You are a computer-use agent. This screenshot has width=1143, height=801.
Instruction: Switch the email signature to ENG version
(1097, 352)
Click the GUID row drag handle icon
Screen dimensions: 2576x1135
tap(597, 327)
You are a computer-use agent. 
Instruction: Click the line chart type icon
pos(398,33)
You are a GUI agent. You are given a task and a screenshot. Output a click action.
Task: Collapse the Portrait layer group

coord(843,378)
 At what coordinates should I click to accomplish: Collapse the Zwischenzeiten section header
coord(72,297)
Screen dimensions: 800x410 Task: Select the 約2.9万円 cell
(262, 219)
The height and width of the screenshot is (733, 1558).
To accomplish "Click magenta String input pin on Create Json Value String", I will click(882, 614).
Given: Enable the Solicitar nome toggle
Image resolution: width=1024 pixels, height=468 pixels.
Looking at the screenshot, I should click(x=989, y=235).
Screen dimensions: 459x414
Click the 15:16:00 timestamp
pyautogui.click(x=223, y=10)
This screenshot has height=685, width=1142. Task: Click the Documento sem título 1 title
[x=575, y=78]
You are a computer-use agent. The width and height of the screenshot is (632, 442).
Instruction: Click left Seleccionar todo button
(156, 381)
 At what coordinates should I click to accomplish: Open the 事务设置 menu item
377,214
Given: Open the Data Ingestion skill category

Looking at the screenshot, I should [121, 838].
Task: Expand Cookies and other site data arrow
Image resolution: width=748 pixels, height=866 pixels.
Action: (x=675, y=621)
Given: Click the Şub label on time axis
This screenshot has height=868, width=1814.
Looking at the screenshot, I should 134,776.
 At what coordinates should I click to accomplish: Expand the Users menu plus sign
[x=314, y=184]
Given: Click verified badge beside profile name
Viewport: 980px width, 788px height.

===============

**Problem requirements:**
Repeat the records verbatim, every one of them.

**The completed task:**
You are a computer-use agent. This screenshot has width=1143, height=801.
Instruction: Switch the email signature to ENG version
(1097, 352)
Click the GUID row drag handle icon
Screen dimensions: 2576x1135
tap(597, 327)
You are a computer-use agent. 
Instruction: Click the line chart type icon
pos(398,33)
You are a GUI agent. You are given a task and a screenshot. Output a click action.
Task: Collapse the Portrait layer group

coord(843,378)
 At what coordinates should I click to accomplish: Collapse the Zwischenzeiten section header
coord(72,297)
Screen dimensions: 800x410 Task: Select the 約2.9万円 cell
(262, 219)
The height and width of the screenshot is (733, 1558).
To accomplish "Click magenta String input pin on Create Json Value String", I will click(882, 614).
Given: Enable the Solicitar nome toggle
Image resolution: width=1024 pixels, height=468 pixels.
Looking at the screenshot, I should click(x=989, y=235).
Screen dimensions: 459x414
Click the 15:16:00 timestamp
pyautogui.click(x=223, y=10)
This screenshot has height=685, width=1142. Task: Click the Documento sem título 1 title
[x=575, y=78]
You are a computer-use agent. The width and height of the screenshot is (632, 442).
Instruction: Click left Seleccionar todo button
(156, 381)
 At what coordinates should I click to accomplish: Open the 事务设置 menu item
377,214
Given: Open the Data Ingestion skill category

Looking at the screenshot, I should [121, 838].
Task: Expand Cookies and other site data arrow
Image resolution: width=748 pixels, height=866 pixels.
Action: (x=675, y=621)
Given: Click the Şub label on time axis
This screenshot has height=868, width=1814.
Looking at the screenshot, I should 134,776.
 At what coordinates should I click to accomplish: Expand the Users menu plus sign
[x=314, y=184]
Given: Click verified badge beside profile name
Viewport: 980px width, 788px height.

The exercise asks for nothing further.